Data entries
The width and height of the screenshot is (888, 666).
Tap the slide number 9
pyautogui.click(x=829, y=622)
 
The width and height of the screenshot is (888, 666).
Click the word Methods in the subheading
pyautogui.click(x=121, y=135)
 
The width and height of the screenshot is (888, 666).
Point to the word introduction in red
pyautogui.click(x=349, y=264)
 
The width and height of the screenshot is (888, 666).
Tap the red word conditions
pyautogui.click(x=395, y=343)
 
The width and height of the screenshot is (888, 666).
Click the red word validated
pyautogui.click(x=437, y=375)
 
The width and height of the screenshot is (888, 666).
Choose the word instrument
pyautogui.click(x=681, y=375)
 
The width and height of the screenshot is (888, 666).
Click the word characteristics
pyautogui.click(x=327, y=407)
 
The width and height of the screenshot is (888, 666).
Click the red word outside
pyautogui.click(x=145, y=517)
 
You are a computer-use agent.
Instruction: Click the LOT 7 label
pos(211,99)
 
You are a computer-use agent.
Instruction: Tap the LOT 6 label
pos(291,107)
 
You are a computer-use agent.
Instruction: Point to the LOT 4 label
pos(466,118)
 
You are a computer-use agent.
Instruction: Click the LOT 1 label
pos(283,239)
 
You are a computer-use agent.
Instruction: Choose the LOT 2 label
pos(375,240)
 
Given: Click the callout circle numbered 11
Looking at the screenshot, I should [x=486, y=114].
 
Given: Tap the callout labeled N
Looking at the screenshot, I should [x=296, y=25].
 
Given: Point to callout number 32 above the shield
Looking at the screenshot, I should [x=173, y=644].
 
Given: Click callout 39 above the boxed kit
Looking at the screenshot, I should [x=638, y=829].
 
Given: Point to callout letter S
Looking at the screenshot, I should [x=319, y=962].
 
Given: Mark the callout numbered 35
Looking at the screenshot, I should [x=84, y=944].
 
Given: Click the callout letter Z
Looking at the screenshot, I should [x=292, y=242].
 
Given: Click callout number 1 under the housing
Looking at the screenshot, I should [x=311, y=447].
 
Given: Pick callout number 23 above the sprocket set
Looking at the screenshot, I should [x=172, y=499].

§ What to work on:
Lay out every line of the data entries above as a Markdown table with the columns n and Line, where n holds the row number and Line holds the line itself. Skip the blank lines.

§ Answer to this problem:
| n | Line |
|---|---|
| 1 | The width and height of the screenshot is (888, 666). |
| 2 | Tap the slide number 9 |
| 3 | pyautogui.click(x=829, y=622) |
| 4 | The width and height of the screenshot is (888, 666). |
| 5 | Click the word Methods in the subheading |
| 6 | pyautogui.click(x=121, y=135) |
| 7 | The width and height of the screenshot is (888, 666). |
| 8 | Point to the word introduction in red |
| 9 | pyautogui.click(x=349, y=264) |
| 10 | The width and height of the screenshot is (888, 666). |
| 11 | Tap the red word conditions |
| 12 | pyautogui.click(x=395, y=343) |
| 13 | The width and height of the screenshot is (888, 666). |
| 14 | Click the red word validated |
| 15 | pyautogui.click(x=437, y=375) |
| 16 | The width and height of the screenshot is (888, 666). |
| 17 | Choose the word instrument |
| 18 | pyautogui.click(x=681, y=375) |
| 19 | The width and height of the screenshot is (888, 666). |
| 20 | Click the word characteristics |
| 21 | pyautogui.click(x=327, y=407) |
| 22 | The width and height of the screenshot is (888, 666). |
| 23 | Click the red word outside |
| 24 | pyautogui.click(x=145, y=517) |
| 25 | You are a computer-use agent. |
| 26 | Instruction: Click the LOT 7 label |
| 27 | pos(211,99) |
| 28 | You are a computer-use agent. |
| 29 | Instruction: Tap the LOT 6 label |
| 30 | pos(291,107) |
| 31 | You are a computer-use agent. |
| 32 | Instruction: Point to the LOT 4 label |
| 33 | pos(466,118) |
| 34 | You are a computer-use agent. |
| 35 | Instruction: Click the LOT 1 label |
| 36 | pos(283,239) |
| 37 | You are a computer-use agent. |
| 38 | Instruction: Choose the LOT 2 label |
| 39 | pos(375,240) |
| 40 | Given: Click the callout circle numbered 11 |
| 41 | Looking at the screenshot, I should [x=486, y=114]. |
| 42 | Given: Tap the callout labeled N |
| 43 | Looking at the screenshot, I should [x=296, y=25]. |
| 44 | Given: Point to callout number 32 above the shield |
| 45 | Looking at the screenshot, I should [x=173, y=644]. |
| 46 | Given: Click callout 39 above the boxed kit |
| 47 | Looking at the screenshot, I should [x=638, y=829]. |
| 48 | Given: Point to callout letter S |
| 49 | Looking at the screenshot, I should [x=319, y=962]. |
| 50 | Given: Mark the callout numbered 35 |
| 51 | Looking at the screenshot, I should [x=84, y=944]. |
| 52 | Given: Click the callout letter Z |
| 53 | Looking at the screenshot, I should [x=292, y=242]. |
| 54 | Given: Click callout number 1 under the housing |
| 55 | Looking at the screenshot, I should [x=311, y=447]. |
| 56 | Given: Pick callout number 23 above the sprocket set |
| 57 | Looking at the screenshot, I should [x=172, y=499]. |